== Text provided ==
***
Archive for February, 2012

What exactly is a Psychiatric Nurse Practitioner?

February 23, 2012

I am a Psychiatric Nurse Practitioner, but many people don’t know what that means. For example, many are surprised to hear that I prescribe medications. A statement I frequently hear is ” Wow, I had no idea you can prescribe!  I thought only doctors do that.”

So, I would like to explain more about my profession.  In terms of education, a nurse practitioner has graduated from a Master’s program in Nursing. I received my degree from Columbia University and then went on to do post-graduate training in Family Therapy and Mind Body Medicine.  I also completed a Fellowship in Pain and Palliative Care at Memorial Sloan-Kettering Cancer Center.  Nurse practitioners are called mid-level practitioners.  That means that we don’t function as doctors or nurses.  Many psychiatric nurse practitioners like myself establish private practices where we see patients for psychotherapy as well as medication management.  In my practice, I often see patients for initial evaluations in order to determine if medication is appropriate.  Often, patients are referred to me by other mental health professionals but are also referred to me by other patients with whom I have worked.
***
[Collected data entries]
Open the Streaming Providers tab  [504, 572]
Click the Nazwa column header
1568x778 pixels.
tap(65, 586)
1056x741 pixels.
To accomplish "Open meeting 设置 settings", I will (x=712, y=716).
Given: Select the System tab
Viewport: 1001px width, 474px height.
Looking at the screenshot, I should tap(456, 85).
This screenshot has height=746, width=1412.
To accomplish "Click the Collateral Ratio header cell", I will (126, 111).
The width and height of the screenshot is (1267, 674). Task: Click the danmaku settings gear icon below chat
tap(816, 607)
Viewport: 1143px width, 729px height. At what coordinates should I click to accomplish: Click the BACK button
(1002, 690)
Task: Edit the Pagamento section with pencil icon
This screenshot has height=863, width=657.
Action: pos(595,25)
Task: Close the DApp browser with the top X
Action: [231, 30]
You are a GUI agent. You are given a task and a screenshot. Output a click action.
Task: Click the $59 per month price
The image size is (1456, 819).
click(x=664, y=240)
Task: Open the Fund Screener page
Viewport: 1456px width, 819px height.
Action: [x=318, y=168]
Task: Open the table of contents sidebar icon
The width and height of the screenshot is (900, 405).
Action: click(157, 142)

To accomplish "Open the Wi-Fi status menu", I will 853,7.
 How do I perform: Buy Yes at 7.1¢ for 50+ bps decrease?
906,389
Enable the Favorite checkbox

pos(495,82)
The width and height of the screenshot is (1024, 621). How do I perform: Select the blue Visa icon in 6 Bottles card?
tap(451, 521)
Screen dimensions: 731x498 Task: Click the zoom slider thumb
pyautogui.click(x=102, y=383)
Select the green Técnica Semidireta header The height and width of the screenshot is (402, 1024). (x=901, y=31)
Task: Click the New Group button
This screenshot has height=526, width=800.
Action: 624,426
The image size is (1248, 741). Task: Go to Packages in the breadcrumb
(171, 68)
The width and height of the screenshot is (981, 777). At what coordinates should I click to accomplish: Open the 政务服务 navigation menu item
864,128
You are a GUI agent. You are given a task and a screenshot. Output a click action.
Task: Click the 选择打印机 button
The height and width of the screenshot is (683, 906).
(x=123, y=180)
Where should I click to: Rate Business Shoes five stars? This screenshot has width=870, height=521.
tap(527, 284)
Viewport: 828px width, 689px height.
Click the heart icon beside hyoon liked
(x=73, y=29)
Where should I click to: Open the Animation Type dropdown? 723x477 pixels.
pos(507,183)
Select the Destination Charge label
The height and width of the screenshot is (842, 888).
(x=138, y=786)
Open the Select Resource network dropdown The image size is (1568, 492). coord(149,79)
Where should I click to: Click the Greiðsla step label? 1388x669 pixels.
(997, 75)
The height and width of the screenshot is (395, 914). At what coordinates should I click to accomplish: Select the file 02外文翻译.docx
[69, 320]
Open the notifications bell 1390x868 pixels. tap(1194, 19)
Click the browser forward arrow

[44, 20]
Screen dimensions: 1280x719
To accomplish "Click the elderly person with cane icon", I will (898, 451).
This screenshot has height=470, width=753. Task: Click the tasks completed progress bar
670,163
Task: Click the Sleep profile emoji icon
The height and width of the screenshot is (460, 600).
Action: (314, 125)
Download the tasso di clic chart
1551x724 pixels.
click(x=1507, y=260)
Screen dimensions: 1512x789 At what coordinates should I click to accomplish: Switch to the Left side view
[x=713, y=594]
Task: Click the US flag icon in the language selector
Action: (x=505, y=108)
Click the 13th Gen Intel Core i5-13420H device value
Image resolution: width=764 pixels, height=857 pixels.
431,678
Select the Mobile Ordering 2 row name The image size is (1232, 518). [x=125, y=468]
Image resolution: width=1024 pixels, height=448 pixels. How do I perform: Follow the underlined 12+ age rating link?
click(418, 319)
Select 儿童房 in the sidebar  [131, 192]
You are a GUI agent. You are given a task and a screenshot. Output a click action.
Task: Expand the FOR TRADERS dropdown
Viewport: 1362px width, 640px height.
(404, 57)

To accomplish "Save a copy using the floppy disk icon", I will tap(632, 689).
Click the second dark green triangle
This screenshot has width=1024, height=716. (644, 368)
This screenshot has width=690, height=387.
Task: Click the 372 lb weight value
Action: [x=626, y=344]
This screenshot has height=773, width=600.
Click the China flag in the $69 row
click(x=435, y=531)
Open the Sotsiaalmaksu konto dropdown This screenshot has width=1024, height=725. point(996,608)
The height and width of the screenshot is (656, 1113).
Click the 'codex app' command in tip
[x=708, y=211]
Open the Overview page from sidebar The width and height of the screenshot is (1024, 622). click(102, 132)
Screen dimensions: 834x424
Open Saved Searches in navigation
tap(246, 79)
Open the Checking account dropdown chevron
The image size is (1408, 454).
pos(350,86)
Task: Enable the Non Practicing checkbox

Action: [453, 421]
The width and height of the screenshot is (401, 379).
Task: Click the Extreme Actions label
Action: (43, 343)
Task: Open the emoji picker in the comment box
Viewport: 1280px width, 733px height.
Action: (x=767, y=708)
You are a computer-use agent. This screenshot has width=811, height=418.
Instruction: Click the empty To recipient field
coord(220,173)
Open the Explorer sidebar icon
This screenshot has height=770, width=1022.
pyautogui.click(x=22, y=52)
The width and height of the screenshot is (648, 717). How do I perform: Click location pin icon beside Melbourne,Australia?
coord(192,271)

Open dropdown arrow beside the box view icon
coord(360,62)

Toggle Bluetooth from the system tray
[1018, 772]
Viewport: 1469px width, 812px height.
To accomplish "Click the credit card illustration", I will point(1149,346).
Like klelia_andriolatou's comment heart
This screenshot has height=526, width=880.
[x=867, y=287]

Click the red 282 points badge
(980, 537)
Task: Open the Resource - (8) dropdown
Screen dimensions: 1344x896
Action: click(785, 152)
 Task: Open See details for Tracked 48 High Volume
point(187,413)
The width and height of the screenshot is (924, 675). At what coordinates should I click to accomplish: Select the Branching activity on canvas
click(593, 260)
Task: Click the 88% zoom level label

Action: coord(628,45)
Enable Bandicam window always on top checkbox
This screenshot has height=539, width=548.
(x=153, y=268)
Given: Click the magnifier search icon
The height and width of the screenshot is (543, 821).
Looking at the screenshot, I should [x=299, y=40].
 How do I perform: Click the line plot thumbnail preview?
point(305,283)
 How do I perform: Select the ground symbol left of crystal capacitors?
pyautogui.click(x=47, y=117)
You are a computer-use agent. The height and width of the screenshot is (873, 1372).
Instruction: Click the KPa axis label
***
== Aim of the task ==
In the post about psychiatric nurse practitioners, where did the writer complete a Fellowship in Pain and Palliative Care?

== Task response ==
Memorial Sloan-Kettering Cancer Center